Scalable Scientific Stream Query Processing

Abstract: Scientific applications require processing of high-volume on-line streams of numerical data from instruments and simulations. In order to extract information and detect interesting patterns in these streams scientists need to perform on-line analyses including advanced and often expensive numerical computations. We present an extensible data stream management system, GSDM (Grid Stream Data Manager) that supports scalable and flexible continuous queries (CQs) on such streams. Application dependent streams and query functions are defined through an object-relational model.Distributed execution plans for continuous queries are specified as high-level data flow distribution templates. A built-in template library provides several common distribution patterns from which complex distribution patterns are constructed.
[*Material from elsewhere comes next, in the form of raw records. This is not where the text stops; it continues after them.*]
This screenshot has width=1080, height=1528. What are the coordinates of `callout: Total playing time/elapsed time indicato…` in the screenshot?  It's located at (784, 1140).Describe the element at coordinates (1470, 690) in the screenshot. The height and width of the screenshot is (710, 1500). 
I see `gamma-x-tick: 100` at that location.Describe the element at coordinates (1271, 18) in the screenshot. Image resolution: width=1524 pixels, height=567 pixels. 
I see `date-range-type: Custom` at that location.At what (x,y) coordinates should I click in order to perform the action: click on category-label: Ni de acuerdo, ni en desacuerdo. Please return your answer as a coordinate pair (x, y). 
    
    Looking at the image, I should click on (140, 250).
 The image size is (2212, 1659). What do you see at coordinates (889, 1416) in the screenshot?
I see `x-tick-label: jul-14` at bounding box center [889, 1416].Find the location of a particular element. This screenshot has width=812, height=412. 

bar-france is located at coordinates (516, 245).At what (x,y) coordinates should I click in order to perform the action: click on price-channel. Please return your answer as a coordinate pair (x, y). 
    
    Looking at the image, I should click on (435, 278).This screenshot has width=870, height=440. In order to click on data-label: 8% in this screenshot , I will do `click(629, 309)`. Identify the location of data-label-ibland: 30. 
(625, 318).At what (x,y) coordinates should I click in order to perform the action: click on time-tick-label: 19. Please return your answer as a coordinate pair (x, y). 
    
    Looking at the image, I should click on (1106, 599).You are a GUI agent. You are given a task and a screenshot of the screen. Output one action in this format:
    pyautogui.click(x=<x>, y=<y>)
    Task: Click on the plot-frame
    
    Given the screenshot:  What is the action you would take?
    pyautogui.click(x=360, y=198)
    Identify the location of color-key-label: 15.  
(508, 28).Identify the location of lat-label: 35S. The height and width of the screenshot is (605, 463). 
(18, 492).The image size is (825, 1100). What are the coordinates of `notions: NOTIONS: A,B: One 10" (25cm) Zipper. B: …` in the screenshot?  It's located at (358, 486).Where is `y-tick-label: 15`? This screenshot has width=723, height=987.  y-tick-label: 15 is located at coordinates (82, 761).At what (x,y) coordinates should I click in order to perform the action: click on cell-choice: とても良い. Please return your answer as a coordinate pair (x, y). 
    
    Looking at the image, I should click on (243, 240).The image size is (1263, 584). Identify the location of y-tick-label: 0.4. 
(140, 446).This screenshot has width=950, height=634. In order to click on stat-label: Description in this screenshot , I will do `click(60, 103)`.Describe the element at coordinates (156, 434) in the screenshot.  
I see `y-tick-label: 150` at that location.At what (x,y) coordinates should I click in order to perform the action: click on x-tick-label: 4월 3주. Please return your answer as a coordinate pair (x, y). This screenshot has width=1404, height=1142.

Using a generic template we define two customizable partitioning strategies for scalable parallel execution of expensive stream queries: window split and window distribute. Window split provides parallel execution of expensive query functions by reducing the size of stream data units using application dependent functions as parameters. By contrast, window distribute provides customized distribution of entire data units without reducing their size. We evaluate these strategies for a typical high volume scientific stream application and show that window split is favorable when expensive queries are executed on limited resources, while window distribution is better otherwise. Profile-based optimization automatically generates optimized plans for a class of expensive query functions. We further investigate requirements for GSDM in Grid environments.GSDM is a fully functional system for parallel processing of continuous stream queries. GSDM includes components such as a continuous query engine based on a data-driven data flow paradigm, a compiler of CQ specifications into distributed execution plans, stream interfaces and communication primitives. Our experiments with real scientific streams on a shared-nothing architecture show the importance of both efficient processing and communication for efficient and scalable distributed stream processing.